While we were at Lone Star a steady stream of day skiers came up the groomed trail to see the geyser. Amongst them were Roy and Carol Anne Wagner, who Ed and I had met the previous year. Unable to take part in the tour but involved in the planning and with a keen interest in the trip, he was delighted to be able to actually visit an igloo. And we were delighted with the hot tea Carol Anne brought for us. Other visitors were not so welcome. Because four in an igloo is a tight squeeze we’d left much of our food and spare gear outside. Early on the first morning Dave was thrilled to see a fox outside the igloos but not so thrilled when he discovered that a bag of sausage had disappeared. Despite a hunt around, following the myriad fox tracks, there was no sign of the food. The next night food was hung from branches or brought inside.
Steve, who had always planned to leave the trip early, decided to go out from Lone Star so it was five of us who skied through the peaceful forest and meadows of the Firehole River valley for half a day. On the edge of the meadows we found a lovely scenic site. Here we built two igloos. Four of us in an igloo had been a little cramped, with no trench for sitting and access and a small kitchen area that only one person could use at once. Five in an igloo would have been uncomfortable. Two igloos made for plenty of room. Again we toiled long into the evening. I found the rhythmic work of shovelling snow strangely hypnotic and calming. The slow fading of the forest into blackness,
eerie moonlight giving a yellow tinge to the snowy meadows, stars sparkling in the black sky - the changing surroundings were magical and caused me to shiver with delight whenever I paused from shifting snow.
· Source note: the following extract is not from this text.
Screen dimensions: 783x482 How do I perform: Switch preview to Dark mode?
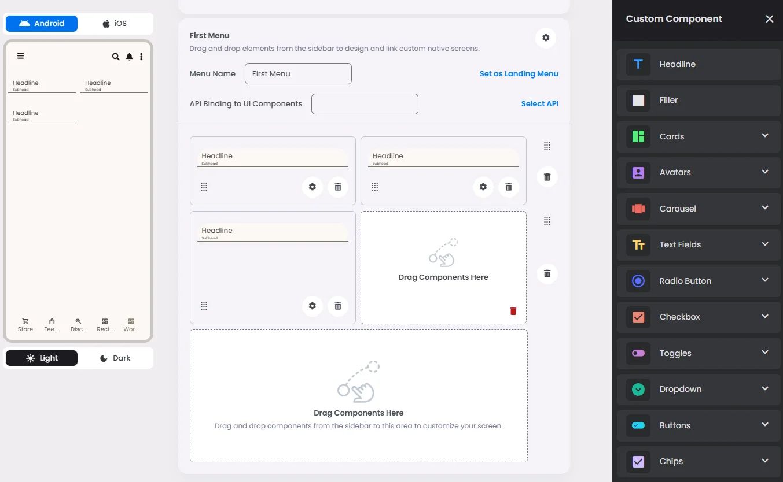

Another reconnoitre day followed for Will, Rick, Dave and me. Mike, who had a sore arm, stayed in camp. Upstream from the igloos the valley narrowed and the river ran down a ravine between steep slopes beyond which it widened again into the huge meadows at the headwaters of the Firehole River. Initially we ventured into the mouth of the ravine, an impressive place that closed-in around us, shutting out the world, in contrast to the wide open meadows and spreading forest on the outside. Snow bridges took us across creeks and the river itself.
It quickly became apparent that threading a route through the ravine with sleds would be difficult and maybe impossible, especially as the river was still open. Traversing steep slopes above rushing water with a sled was not appealing. Climbing out of the ravine we skied across cliff-rimmed bowls through tall subalpine firs laden with huge mounds of snow. Here, deep in the snow forest, it was cold and shadowed, even though the sky above was blue and elsewhere the sun was shining.
Eventually we came to Grants Pass between the Firehole River and Shoshone Creek. A summer trail runs through the pass and ski tracks showed that others had been here recently. The trail signs were ankle to knee high, showing the depth of snow. A fast descent down the trail took us back to the Firehole River valley and the igloos. Over hot food and drink and snug inside the igloos we perused the maps again and remade our plans. Just below Grants Pass on the Shoshone Creek side was a small flat area with meadows that looked a good place to build igloos and from where we could descend to the Shoshone Geyser Basin for a day trip.